Data Collection, Extraction, Conversion
Collecting, extracting, and converting a wide-variety of internet data to meet your needs
Enterprise Venture Corporation’s (EVC’s) Open Source Intelligence (OSINT) and collection experts have the ability to identify and collect structured, semi-structured, and unstructured data from the Internet to meet a client’s project requirements. Our team is currently collecting and converting semi-structured data such as business directories, normalizing, and converting it to the client’s format at an average rate of 12,000 records per hour, based on the quality of the source data. In addition, our team has developed a custom extraction tool for unstructured records. Utilizing a Human-in-the-Loop process to verify fields and content, our approach can be rapidly modified to adapt to changes in the data format or content.
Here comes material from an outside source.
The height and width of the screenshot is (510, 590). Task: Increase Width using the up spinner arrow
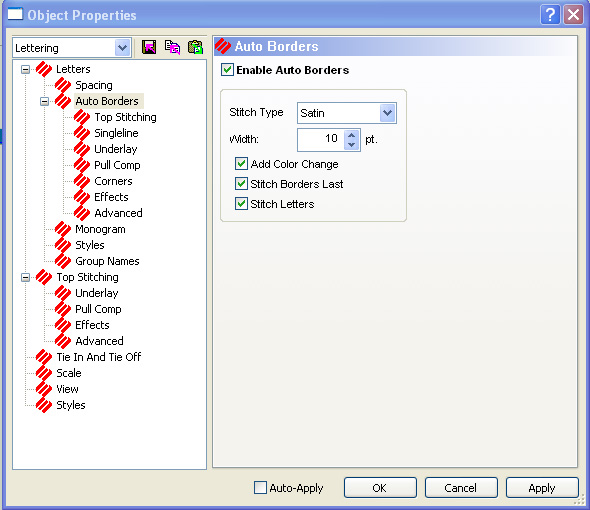pyautogui.click(x=351, y=135)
Data Collection and Conversion
Utilizing proven screen scraping technologies, EVC’s data conversion team builds customized strategies for collecting data from electronic resources. Once collected, the data is analyzed for format and quality to identify steps to convert the data into the required format. This includes normalizing phone numbers and addresses to the client’s requirements, extracting elements such as email address or phone number from fields such as “Comments” to populate appropriate fields, or building relationships between elements such as “subsidiary” or “owned by.” This process can be applied to legacy files to prepare historical data for new database formats or improved data mining activities.
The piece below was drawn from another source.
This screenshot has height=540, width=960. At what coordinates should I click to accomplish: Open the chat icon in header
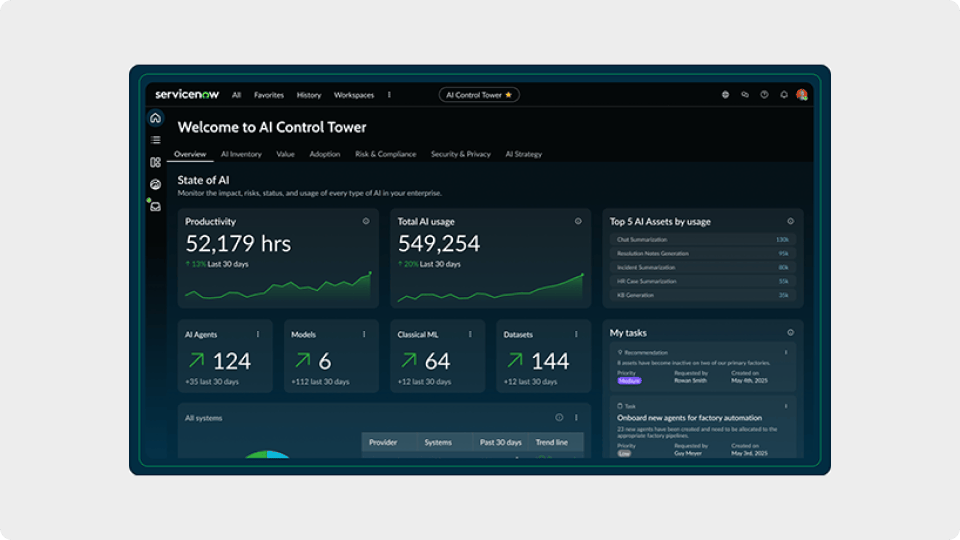pyautogui.click(x=745, y=95)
Unstructured Data Extraction
Frequently, data may be contained in documents not suitable for Natural Language Processing (NLP), such as documents with sections in uppercase letters, or limited punctuation or grammar. Our Human-in-the-Loop process can handle a wide variety of document contents and formats. Our customized extraction scripts ensure that the elements critical to the client are identified and appropriate extraction routines are developed. Once elements are initially tagged, our data conversion team reviews for accuracy of field content or tagging. For example, is “Denver” the name of a city or the name of a person? Our team reviews context in order to tag and format the data appropriately. The results are formatted to feed into other analytical tools, such as Palantir, or into an existing database.